The Hox gene clusters are a well-described epigenetic domain family. These genes regulate the anterior-posterior axis of metazoan organisms and are expressed in a sequential order during cell differentiation. In ES cells, the Hox genes are targeted by the Polycomb group (PcG) proteins and associated with bivalent domains [12, 28]. Our method correctly detected each of the four Hox clusters to be in a non-active and significant domain. The results for the Hoxa cluster on chromosome (Ch) 6 are shown in Figure 6a. Simple K-means clustering failed to capture these state assignments.
The OR genes are only expressed on in sensory neurons, and only a single gene (out of 1300) is activated in each cell . We searched the literature for domain-level regulation of OR genes and noticed a recent paper showing that the selectivity of OR gene activation is established by the long-range chromosomal interaction between a single enhancer element and its target promoter . Due to the lack of sequence specificity of such an interaction, it is reasonable to assume that the maintenance of an open chromatin environment over a large domain plays an important role in the regulation of OR genes. A comparison of the domain organization between sensory neurons and other cell types may provide further insights into the unique feature of OR gene regulation.
Previous studies have identified dramatic epigenetic changes during cell differentiation [10, 14, 33]. To test whether the epigenetic changes also occur at the domain level, we applied our three-state HMM to infer domain states in the NP cells and compared the results for ES cells (Additional file 10: Table S6). While the overall change is moderate, we noticed some important changes at specific loci. For example, we found that the non-active Hoxa domain shrank significantly in NP cells (Figure 6c), consistent with a previous time-course study . Such change is accompanied by activation of certain Hoxa genes in NP cells (Additional file 11: Figure S5a).
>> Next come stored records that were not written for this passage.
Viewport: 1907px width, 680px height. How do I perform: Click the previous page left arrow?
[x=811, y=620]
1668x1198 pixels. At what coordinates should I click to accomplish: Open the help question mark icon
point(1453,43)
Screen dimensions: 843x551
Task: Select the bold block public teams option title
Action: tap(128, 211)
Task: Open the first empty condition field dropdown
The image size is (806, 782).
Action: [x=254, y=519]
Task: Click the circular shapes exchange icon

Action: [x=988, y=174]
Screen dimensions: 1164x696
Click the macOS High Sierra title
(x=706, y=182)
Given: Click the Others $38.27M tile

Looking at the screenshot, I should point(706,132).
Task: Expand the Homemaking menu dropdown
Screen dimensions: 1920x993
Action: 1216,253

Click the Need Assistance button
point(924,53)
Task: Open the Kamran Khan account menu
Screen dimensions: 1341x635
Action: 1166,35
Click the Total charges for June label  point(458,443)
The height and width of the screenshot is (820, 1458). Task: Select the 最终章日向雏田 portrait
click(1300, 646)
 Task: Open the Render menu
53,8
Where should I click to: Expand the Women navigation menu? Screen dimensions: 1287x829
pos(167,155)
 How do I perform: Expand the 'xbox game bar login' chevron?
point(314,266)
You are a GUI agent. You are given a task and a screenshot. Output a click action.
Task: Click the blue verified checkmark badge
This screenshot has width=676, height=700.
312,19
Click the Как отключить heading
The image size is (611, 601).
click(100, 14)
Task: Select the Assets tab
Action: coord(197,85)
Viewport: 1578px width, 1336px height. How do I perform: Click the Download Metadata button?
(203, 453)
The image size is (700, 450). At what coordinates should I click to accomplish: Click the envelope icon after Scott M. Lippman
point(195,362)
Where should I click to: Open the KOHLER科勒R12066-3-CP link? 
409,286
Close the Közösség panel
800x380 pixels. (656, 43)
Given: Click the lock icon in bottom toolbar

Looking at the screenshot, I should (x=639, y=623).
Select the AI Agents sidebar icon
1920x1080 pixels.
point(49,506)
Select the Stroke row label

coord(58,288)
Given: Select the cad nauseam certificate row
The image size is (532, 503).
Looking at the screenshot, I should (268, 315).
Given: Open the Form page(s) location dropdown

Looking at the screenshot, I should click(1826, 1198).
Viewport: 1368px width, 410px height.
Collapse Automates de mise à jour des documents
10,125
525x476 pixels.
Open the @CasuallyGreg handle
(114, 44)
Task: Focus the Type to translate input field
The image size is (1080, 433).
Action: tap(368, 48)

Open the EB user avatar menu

The loss of H3K27me3 is accompanied by a moderate increase of H3K4me3 and expression levels. Little changed for the OR genes between the ES and NP cell lines (Figure 6d and Additional file 11: Figure S5b).
In total, we found that 179 of the 258 domains in ES cells contain at least one gene that changes epigenetic state in the NP cell line. For each significant ES domain, if any genes within the domain have a new state in the NP cell line, then those genes would represent a domain change. Note that there may be smaller NP domains than their corresponding ES domains, and that one ES domain could be multiple NP domains. Thus our 258 significant ES domains were 450 NP domains (Additional File 10: Table S6). For these NP domains changes, we again used DAVID to analyze the functions of the genes that change state during this early stage of development by examining the top three significant DAVID clusters (Additional file 12: Figure S6) for each of our 6 types of change (and for genes that remained state unchanged). Eight domains are non-active in ES cells but become active in NP cells. These domains are enriched with developmental regulators. On the other hand, six domains, containing 108 genes, switch from null to active states during differentiation.
Some of the non-active domains in ES cells remain non-active in NP cells, and they may be important for further development. On the other hand, a number of domains switch from the active to the non-active state in NP cells, and the functions of these domains are typically related to early embryonic development. They are enriched with functions such as sex differentiation and apoptosis. Thus, the early developmental genes are epigenetically marked in ES cells rather than at a later developmental stage.
As the nucleosome level chromatin states become increasingly well described , the next frontier becomes the characterization of higher-order chromatin structure. Numerous studies have suggested that epigenetic domains play important roles in gene regulation [5, 35], yet the detection of genome-wide long-range chromosomal correlations remains technically challenging . On the other hand, genome-wide histone modification data provides important information about long-range gene regulation [12–14, 36]. Thus it is valuable to develop computational methods to detect large-scale domains based on histone modification data.
Here we developed an HMM-based method to predict epigenetic domains. A similar method has recently been used to characterize the epigenetic states associated with gene promoters . However, we extend this approach to identify large-scale epigenetic patterns. Compared to previous domain detection methods [18–20], our model can easily accommodate additional histone modification marks and provide easily interpretable prediction outcomes.
Our model detects three distinct types of epigenetic domains, two of which are transcriptionally inactive, which we call non-active and null. These two domain types are also distinct functionally in terms of both activation potential and biological functions. For example, both the Hox and OR gene clusters form epigenetic domains that are transcriptionally inactive in ES cells. Yet the Hox genes are critical for the overall development and are found in non-active domains in the ES cell line, whereas OR genes are expressed only in specific adult cell types and are found in null domains in the ES and NP cell lines. Therefore the epigenetic patterns provide more regulatory information than can be appreciated by gene expression data alone, signifying the importance of characterizing domain types.
Recent studies have shown that spreading of histone modification marks is an important epigenetic signature of cell differentiation [13, 14]. Our work can be viewed as an extension in terms of considering the combinatorial patterns of multiple histone modifications instead of focusing on a single modification alone. Indeed, we found changes of epigenetic domains from ES to NP cells, which are accompanied by coordinated activation of neuron-specific genes. Our analysis suggests that epigenetic domain-level changes may play an important role in neuron differentiation and organismal development.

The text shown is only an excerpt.